Action démocratique du Québec : Quel avenir pour les adéquistes?
Démission sur démission, on peut avoir l’impression que l’Action démocratique du Québec prend un malin plaisir à se saborder. Pour certains, l’option pourrait être facilement remplacée. Pour d’autres, sa disparition représenterait un échec majeur pour la province.
L’essentiel, pour certains spécialistes consultés, c’est que l’ADQ survive à cette crise. Parce que l’option est nécessaire. "Actuellement, on voit beaucoup de sarcasme, d’ironie par rapport à la position du parti. Mais c’est une vision à courte vue. L’échec de l’ADQ est un échec québécois, parce qu’on n’est pas capables d’avoir un véhicule pour les gens qui pensent autrement", lance Christian Dufour, politicologue à l’ENAP. "L’ADQ, peu importe si on l’appuyait ou non, amène un certain nombre d’idées sur la scène politique et, ce faisant, force les autres partis à les prendre en considération", ajoute Frédéric Boily, professeur de science politique à l’Université de l’Alberta.
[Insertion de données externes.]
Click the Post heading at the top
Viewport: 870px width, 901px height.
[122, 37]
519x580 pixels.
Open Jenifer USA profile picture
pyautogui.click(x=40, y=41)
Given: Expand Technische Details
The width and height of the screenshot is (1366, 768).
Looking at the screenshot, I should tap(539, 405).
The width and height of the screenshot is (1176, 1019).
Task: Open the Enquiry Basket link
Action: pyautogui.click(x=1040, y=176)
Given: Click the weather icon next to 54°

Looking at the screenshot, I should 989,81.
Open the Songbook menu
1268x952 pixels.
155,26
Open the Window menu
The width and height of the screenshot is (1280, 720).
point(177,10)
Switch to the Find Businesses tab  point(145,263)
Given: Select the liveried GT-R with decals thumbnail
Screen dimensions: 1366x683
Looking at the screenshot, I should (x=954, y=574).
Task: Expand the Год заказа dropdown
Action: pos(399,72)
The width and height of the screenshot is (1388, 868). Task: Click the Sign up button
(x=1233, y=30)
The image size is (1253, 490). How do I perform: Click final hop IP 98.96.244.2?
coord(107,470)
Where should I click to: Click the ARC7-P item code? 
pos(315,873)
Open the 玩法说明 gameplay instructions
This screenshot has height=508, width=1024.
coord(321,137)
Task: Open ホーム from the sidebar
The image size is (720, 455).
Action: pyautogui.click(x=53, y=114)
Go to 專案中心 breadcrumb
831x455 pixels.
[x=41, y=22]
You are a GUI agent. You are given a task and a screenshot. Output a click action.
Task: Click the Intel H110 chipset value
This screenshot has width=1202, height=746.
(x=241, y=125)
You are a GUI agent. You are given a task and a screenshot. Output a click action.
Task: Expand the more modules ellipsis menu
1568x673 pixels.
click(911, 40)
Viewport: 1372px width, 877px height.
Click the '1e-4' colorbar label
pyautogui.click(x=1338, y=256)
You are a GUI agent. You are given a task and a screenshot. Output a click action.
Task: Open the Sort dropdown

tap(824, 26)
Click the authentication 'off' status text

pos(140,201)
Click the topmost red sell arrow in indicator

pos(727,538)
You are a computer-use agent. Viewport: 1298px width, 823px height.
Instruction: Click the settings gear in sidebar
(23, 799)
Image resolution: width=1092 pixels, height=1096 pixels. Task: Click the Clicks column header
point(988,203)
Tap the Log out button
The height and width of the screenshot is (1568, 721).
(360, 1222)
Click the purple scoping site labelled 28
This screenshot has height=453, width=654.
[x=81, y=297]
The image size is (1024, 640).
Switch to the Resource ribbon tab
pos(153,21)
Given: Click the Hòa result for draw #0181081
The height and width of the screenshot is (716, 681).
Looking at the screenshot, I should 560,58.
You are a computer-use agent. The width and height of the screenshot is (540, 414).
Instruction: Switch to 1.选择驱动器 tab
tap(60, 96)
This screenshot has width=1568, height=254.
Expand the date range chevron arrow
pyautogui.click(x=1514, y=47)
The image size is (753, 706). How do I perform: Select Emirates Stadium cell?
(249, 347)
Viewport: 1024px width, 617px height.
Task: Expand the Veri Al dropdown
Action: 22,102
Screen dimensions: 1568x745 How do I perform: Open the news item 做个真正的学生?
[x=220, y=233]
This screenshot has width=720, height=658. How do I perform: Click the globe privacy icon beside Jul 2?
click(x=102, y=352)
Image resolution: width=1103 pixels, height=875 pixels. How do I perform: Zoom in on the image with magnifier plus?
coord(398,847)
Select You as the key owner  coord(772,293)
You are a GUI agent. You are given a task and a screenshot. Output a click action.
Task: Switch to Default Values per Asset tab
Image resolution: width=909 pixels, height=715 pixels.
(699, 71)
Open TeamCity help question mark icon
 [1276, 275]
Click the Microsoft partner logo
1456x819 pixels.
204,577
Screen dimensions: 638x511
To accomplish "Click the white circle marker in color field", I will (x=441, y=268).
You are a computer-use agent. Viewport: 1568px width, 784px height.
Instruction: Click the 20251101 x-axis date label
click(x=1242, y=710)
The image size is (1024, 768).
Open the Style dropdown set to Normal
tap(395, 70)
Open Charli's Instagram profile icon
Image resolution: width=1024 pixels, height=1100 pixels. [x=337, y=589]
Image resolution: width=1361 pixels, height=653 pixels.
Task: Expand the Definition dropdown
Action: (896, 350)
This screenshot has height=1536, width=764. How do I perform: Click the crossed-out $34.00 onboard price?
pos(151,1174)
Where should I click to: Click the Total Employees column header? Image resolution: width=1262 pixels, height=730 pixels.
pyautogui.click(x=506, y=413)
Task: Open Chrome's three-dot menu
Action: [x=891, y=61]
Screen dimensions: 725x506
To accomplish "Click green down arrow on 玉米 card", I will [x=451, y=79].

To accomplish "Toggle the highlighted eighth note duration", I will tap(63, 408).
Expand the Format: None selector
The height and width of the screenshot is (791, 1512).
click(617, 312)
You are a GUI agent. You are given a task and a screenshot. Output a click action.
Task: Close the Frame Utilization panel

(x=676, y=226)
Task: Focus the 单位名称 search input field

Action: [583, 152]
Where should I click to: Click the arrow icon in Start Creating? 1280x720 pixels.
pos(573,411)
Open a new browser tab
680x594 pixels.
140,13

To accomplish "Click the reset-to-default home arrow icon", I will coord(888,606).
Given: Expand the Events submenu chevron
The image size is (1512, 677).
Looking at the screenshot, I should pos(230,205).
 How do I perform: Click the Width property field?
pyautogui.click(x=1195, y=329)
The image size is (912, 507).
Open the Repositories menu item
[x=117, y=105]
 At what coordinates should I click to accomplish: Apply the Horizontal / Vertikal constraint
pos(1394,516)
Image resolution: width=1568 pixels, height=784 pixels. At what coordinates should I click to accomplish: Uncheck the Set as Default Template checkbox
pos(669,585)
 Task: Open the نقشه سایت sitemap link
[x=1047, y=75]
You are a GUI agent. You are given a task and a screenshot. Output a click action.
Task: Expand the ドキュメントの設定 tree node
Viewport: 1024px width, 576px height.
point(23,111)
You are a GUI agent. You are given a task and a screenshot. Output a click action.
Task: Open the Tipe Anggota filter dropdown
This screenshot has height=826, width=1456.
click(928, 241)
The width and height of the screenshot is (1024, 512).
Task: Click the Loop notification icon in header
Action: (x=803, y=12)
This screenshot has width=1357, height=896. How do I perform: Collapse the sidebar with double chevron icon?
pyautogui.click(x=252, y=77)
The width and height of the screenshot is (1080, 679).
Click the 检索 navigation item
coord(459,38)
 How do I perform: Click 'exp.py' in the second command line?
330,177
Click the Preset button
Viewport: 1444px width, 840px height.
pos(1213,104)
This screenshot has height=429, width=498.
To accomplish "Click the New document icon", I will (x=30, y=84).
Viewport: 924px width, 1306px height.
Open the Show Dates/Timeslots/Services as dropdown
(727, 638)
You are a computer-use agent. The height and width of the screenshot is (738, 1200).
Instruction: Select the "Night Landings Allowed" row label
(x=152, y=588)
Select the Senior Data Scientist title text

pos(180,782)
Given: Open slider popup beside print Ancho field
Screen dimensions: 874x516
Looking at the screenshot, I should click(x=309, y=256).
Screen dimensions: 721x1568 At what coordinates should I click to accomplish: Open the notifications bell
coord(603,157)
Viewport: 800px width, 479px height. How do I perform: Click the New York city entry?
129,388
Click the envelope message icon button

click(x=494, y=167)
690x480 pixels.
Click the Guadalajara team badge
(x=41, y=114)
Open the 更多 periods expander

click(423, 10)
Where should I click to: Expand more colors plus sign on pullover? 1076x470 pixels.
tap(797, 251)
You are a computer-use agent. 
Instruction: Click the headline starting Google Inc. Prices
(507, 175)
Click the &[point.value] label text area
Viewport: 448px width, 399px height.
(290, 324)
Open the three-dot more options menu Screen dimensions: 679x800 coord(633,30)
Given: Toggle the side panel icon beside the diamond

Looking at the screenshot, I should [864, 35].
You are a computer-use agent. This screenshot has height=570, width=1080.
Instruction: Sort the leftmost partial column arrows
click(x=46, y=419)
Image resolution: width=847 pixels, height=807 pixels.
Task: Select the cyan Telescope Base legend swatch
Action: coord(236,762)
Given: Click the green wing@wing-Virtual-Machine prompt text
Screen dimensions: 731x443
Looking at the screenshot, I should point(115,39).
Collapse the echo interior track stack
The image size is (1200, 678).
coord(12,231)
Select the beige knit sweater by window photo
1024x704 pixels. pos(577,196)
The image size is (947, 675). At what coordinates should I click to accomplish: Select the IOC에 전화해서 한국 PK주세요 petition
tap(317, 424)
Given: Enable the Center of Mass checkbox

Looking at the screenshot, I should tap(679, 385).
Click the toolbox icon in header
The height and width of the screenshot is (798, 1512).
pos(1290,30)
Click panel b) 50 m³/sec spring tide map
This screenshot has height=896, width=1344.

D’ailleurs, pour ce dernier, auteur du livre Mario Dumont et l’Action démocratique du Québec. Entre populisme et démocratie, c’est le modèle même de la formation qui est en cause. "L’élection de Gilles Taillon à la tête du parti montre que, plutôt que d’aller vers l’avenir, l’ADQ est incapable de se renouveler depuis le départ de Dumont. Il faut dire que dans tout parti populiste, organisé autour de la figure du chef, le passage du flambeau est l’étape la plus difficile." Selon Christian Dufour, la question centrale dans la débandade actuelle, ce sont les électeurs: que feront-ils? "Il y a une bonne partie des Québécois qui risquent d’être "défranchisés"." Une situation qui, pour Frédéric Boily, risque d’accentuer la baisse du taux de participation: "Peut-être voteront-ils pour d’autres formations, ou peut-être n’iront-ils pas voter du tout!"
Autre possibilité, selon Jean Crête, professeur au Département de science politique de l’Université Laval: qu’ils passent au Parti libéral. "Les électeurs de l’ADQ ne sont pas orphelins. L’esprit général de leur parti pourrait se retrouver au PLQ, qui a une idéologie à saveur conservatrice. En ce sens, la disparition éventuelle de leur parti n’est pas catastrophique." Selon lui, contrairement aux États-Unis, où la courbe statistique normale des allégeances politiques a deux sommets, on n’en trouve qu’un seul au Québec. Pas de clivage net, donc des options plus facilement remplaçables. "Sinon, il y aura une autre ADQ qui apparaîtra sur la scène politique", observe M. Crête.
L’ancien député adéquiste Éric Caire ne partage pas cet avis. Pour lui, aucune adéquation entre PLQ et ADQ. "Lors des dernières élections, 500 000 personnes sont restées chez elles parce qu’elles ne se reconnaissaient pas dans l’ADQ, mais elles ne sont pas sorties pour le PLQ non plus!" objecte-t-il. En fait, la porte serait peut-être ouverte à une autre option. "Est-ce qu’il y aura formation d’un autre parti de centre-droite? Peut-être. Il y a de la place et il y a un besoin. Je ne peux pas être le seul porteur de ça, mais je suis prêt à y travailler." Cela, dans un contexte où, selon lui, la population est de plus en plus réceptive au projet de société dont cette droite se fait le porte-étendard. "Les gens commencent à recevoir le message, c’est un bon pas. Maintenant, il faudra de plus en plus de gens crédibles qui vont s’afficher centre-droite pour continuer à dédouaner la droite."